Boxplots of all three measures were inspected for outliers; none were identified.

Primary Analyses

Social Support

Separate univariate ANOVAs were conducted for each of the hill slant measures. A main effect of condition was obtained for the verbal measure, F (2, 30) = 3.32, p < .05, η2 = .18. Planned comparisons showed that positive support participants verbally reported the hill as less steep (M = 40.00, SD = 15.78) than did the negative support participants (M = 50.00, SD = 8.37), p < .02, and marginally less steep than did the neutral support participants (M = 47.58, SD = 7.53), p < .07, whereas the negative and neutral conditions did not differ from one another (p > .60). A main effect of sex was found, as in Study 1, with women (M = 49.53, SD = 13.65) providing higher verbal estimates than men (M = 42.05, SD = 9.12). Sex and support condition did not interact, F (2, 30) = .52, p > .60.

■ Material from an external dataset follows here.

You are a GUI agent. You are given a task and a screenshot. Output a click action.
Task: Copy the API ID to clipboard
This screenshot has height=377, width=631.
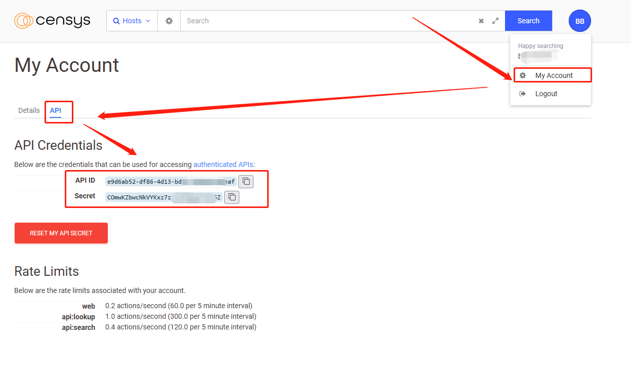click(246, 181)
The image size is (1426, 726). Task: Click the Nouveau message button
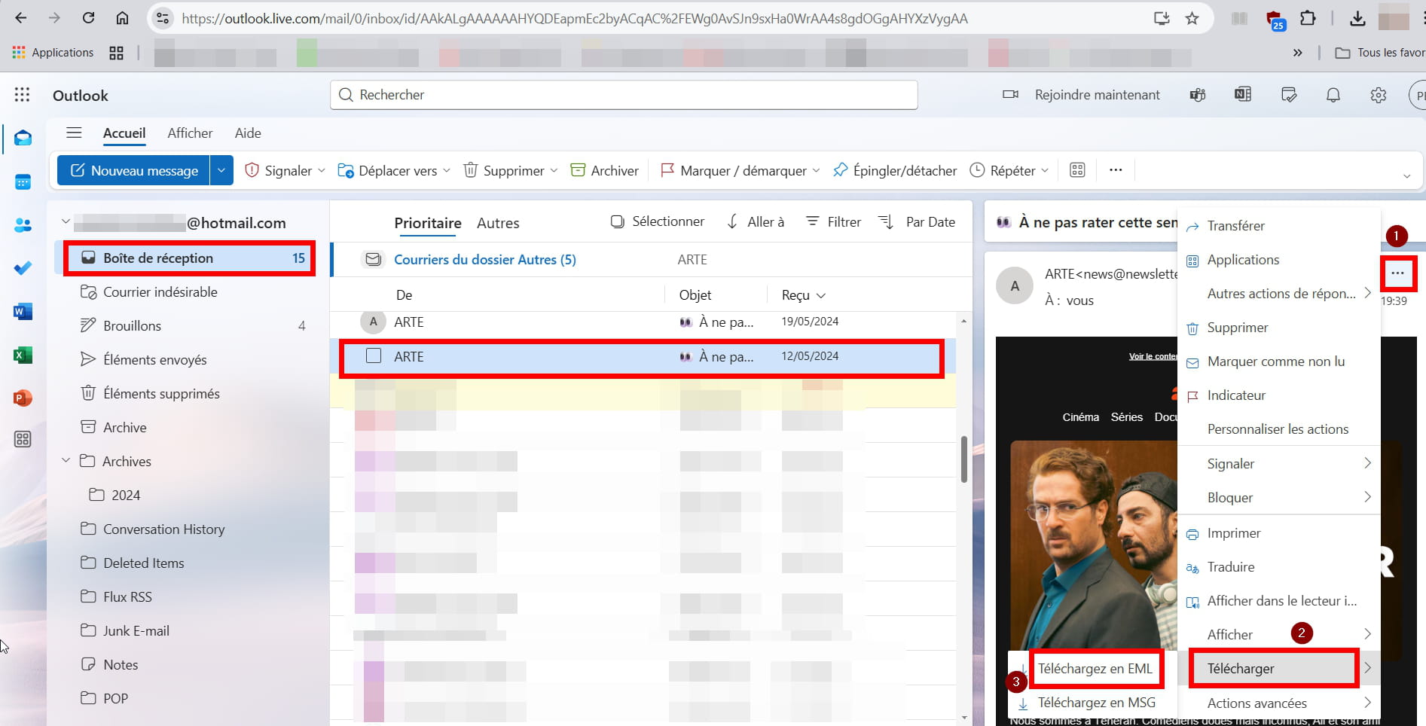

For the visual measure, a main effect of condition was obtained, F (2, 30) = 3.53, p < .04, η2 = .19. Participants in the positive support condition perceived the hill slope as less steep (M = 34.46, SD = 8.71) than those in the neutral support condition (M = 41.67, SD = 7.54), p < .03, and those in the negative support condition (M = 42.27, SD = 6.44), p < .03. The visual measure was not related to sex, F (1, 30) = .26, p > .61, and there was no sex by condition interaction, F (2, 30) = .15, p > .86. As expected, the social support conditions did not differ on the haptic measure, p > .73. Figure 4 displays the effects of support condition on the verbal, visual, and haptic measures.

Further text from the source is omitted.